For a 5-year-old, saying "You're not not not not fat" is just another way of saying "You're fat."
For an adult, saying "(the sum of) 2 + 2" is just another way of saying "4."
For an entity far more intelligent than humans, stating the appropriate set of axioms is just another way of stating Euler's identity, Cauchy's integral theorem, and all sorts of other things.
What I gain from this article is more or less an example of society's influence on how you understand things. For example, for most people 2+2=4. If the counting system and math operations was completely different, 2+2 could equal anything, unless one was familiar with the high-context culture using such a system. Another example would be the projection of an idea with words. One may say express their emotion as the word "happy". Another may say "joy". Another "euphoria". Unknowingly, all three have the same exact emotion, only their words have their different connotations. Suprisingly enough, I seem to have confused myself. Does anyone want to try to discern what I've said?
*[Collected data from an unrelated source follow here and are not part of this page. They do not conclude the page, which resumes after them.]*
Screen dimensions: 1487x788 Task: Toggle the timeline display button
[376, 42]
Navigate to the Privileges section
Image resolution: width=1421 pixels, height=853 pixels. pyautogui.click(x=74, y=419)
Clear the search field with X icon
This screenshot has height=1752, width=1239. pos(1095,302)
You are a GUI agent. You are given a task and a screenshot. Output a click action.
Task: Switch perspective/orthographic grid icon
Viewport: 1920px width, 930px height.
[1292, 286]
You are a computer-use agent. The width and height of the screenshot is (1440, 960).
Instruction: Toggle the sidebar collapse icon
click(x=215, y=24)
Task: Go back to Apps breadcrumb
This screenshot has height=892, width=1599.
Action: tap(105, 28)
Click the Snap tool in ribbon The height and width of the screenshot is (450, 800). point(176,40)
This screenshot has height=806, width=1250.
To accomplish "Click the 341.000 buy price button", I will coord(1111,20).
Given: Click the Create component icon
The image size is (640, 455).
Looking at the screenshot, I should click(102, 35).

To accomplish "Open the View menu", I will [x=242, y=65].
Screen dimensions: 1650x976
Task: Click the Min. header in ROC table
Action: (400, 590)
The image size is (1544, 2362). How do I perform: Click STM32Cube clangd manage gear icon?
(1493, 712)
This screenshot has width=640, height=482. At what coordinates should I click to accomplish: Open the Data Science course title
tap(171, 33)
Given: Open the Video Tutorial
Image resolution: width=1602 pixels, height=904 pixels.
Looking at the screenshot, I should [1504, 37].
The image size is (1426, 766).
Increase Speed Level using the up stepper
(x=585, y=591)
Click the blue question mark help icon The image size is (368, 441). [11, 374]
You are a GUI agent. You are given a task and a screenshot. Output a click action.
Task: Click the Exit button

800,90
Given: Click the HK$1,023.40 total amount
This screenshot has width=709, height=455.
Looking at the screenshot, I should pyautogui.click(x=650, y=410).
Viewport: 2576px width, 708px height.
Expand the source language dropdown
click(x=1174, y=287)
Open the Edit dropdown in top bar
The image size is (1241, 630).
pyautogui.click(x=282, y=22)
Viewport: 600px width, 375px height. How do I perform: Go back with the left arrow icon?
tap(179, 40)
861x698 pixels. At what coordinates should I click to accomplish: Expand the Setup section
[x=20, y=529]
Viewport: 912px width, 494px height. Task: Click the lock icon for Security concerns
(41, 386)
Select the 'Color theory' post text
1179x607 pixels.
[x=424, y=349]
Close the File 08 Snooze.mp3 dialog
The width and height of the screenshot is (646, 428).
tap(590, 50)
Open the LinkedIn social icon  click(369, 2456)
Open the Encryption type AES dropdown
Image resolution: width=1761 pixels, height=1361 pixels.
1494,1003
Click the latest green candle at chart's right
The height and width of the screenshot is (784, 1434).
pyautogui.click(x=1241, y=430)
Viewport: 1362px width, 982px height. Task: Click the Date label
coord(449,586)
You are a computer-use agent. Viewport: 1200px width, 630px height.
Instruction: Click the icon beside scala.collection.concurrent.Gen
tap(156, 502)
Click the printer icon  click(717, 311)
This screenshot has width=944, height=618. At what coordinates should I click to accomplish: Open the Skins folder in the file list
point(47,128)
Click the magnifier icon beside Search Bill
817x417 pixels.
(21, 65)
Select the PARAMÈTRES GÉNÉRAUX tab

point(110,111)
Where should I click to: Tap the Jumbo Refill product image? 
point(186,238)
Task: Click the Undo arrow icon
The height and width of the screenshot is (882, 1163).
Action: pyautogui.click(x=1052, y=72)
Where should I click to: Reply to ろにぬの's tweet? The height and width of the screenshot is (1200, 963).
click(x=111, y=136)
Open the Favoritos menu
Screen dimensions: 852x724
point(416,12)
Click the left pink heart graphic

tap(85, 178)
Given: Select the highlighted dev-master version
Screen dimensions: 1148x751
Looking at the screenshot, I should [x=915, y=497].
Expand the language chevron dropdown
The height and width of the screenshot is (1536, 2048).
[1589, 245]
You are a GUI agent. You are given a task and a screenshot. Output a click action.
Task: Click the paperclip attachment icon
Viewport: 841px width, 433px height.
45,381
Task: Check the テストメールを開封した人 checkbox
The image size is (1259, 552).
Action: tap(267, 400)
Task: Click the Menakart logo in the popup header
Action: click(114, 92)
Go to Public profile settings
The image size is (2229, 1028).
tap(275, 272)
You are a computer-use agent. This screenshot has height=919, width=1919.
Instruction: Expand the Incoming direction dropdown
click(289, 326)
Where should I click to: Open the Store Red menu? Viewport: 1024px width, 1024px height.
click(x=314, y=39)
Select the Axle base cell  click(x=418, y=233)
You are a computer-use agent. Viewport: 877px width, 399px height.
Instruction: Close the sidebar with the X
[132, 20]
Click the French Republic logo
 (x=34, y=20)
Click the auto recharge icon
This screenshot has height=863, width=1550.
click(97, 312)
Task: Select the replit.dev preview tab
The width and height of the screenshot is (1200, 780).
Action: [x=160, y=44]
There seem to be far too many people hung up on the mathematics which ignores the purpose of the post as I understand it.
The post is not about truth but about conviction. Eliezer is not saying that there could be a scenario in which the rules of mathematics didn't work, but that there could be a scenario under which he was convinced of it.
Deconstructing all elements of neurology, physics and socialogy that make up the pathway from complete ignorance to solid conviction is not something I could even begin to attempt - but if one were able to list such steps as a series bullet points I could conceive that the manipulation of certain steps could lead to a different outcome, which appears to me to be the ultimate point of the post (although not hugely ground-breaking, but an interesting thought experiment).
It is not a claim that the strongly held conviction represents fact or that the conviction would not be shaken by a future event or presentation of evidence. As a fundamental believer in scientific thought and rationality there is much that I hold as firm conviction that I would not hesitate to re-think under valid contradictory evidence.
In fact I once had this sort of mathematical experience.
Somehow, while memorizing tables of arithmetic in the first grade, I learned that 11 - 6 = 7. This equation didn't come up very often in elementary school arithmetic, and even more seldom in high school algebra, and so I seldom got any math questions marked wrong. Then one day at university, I received back a Math 300 homework assignment on which I'd casually asserted that 11 - 6 - 7. My TA had drawn a red circle around the statement, punctuating it with three question marks and the loss of a single point.
I was confused. There was nothing wrong with 11 - 6 = 7. Why would my TA have deducted a point? Everyone knew that 11 - 6 = 7, because it was just the reverse of 7 + 6 = wait-a-minute-here.
Pen. Paper. I grabbed eleven coins and carefully counted six of them away. There were not seven of them left. I started writing down remembered subtraction problems. 11 - 4 = 7. 11 - 5 = 6. 11 - 6 = 7. 11 - 7 = 4. One of these sums was clearly not like the others. I tried addition, and found that both 7 + 6 = 13 and 6 + 7 = 13.
The evidence was overwhelming. I was convinced. Confused, yes—fascinated by where my error could ...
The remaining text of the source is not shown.